VATICAN CITY, APRIL 13, 2005 (Zenit.org).- Preparation for the conclave continued when cardinals met again to exchange points of view on the situation of the Church and the world.
Vatican spokesman Joaquín Navarro Valls reported in a press statement that 140 cardinals, including non-electors, participated today in the ninth general congregation of cardinals since John Paul II’s death.
“The assembly continued their exchange of ideas on the situation of the Church and the world,” Navarro Valls said in his statement.
According to the Italian newspaper La Repubblica, Cardinal Angelo Sodano, who was Vatican secretary of state until the Pope’s death, reported Tuesday on the Holy See’s activity on the international scene.
The cardinals also studied some articles of Chapter 4 of the apostolic constitution “Universi Dominici Gregis,” which establishes the “Faculties of the Dicasteries of the Roman Curia during the vacancy of the Apostolic See.”
During the vacancy of the Holy See, from the Pope’s death until the election of his successor, except for the Supreme Tribunal of the Apostolic Signature and the Tribunal of the Roman Rota, the dicasteries of the Roman Curia “have no faculty” in those matters that depend on the Pope or in which they act in keeping with a special faculty granted by the Pope, the constitution states.
However, “the ordinary faculties proper to each Dicastery do not cease at the death of the Pope.”

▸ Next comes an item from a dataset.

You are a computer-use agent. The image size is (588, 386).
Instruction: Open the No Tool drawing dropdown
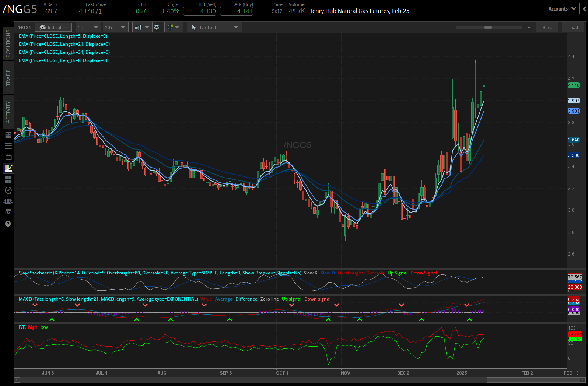click(214, 27)
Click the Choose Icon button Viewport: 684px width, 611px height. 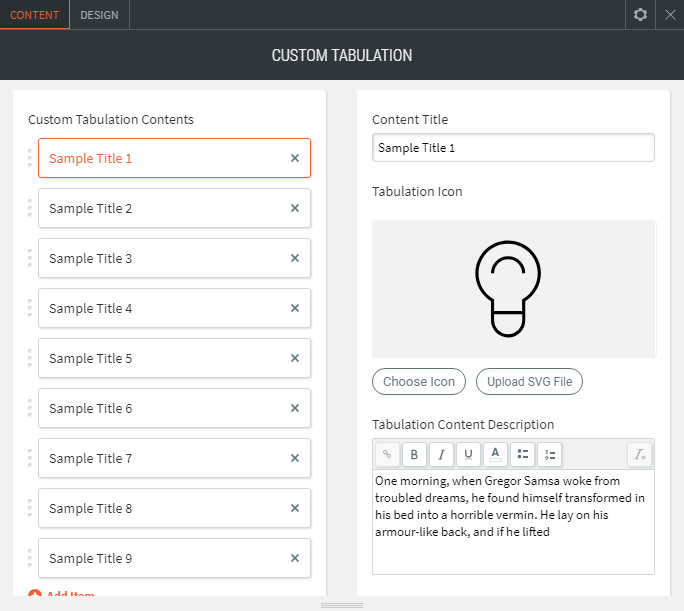(x=419, y=381)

Nevertheless, John Paul II decreed “that the Dicasteries are only to make use of these faculties for the granting of favors of lesser importance, while more serious or controverted matters, if they can be postponed, shall be exclusively reserved to the future Pope.”
“If such matters admit of no delay,” the Pope explained in the constitution, “they can be entrusted by the College of Cardinals to the Cardinal who was Prefect until the Pope’s death, or to the Archbishop who was then President, and to the other Cardinals of the same Dicastery, to whose examination the deceased Supreme Pontiff would probably have entrusted them.”
“In such circumstances,” he stated, “they will be able to decide ‘per modum provisionis,’ until the election of the Pope, what they judge to be most fitting and appropriate for the preservation and defense of ecclesiastical rights and traditions.”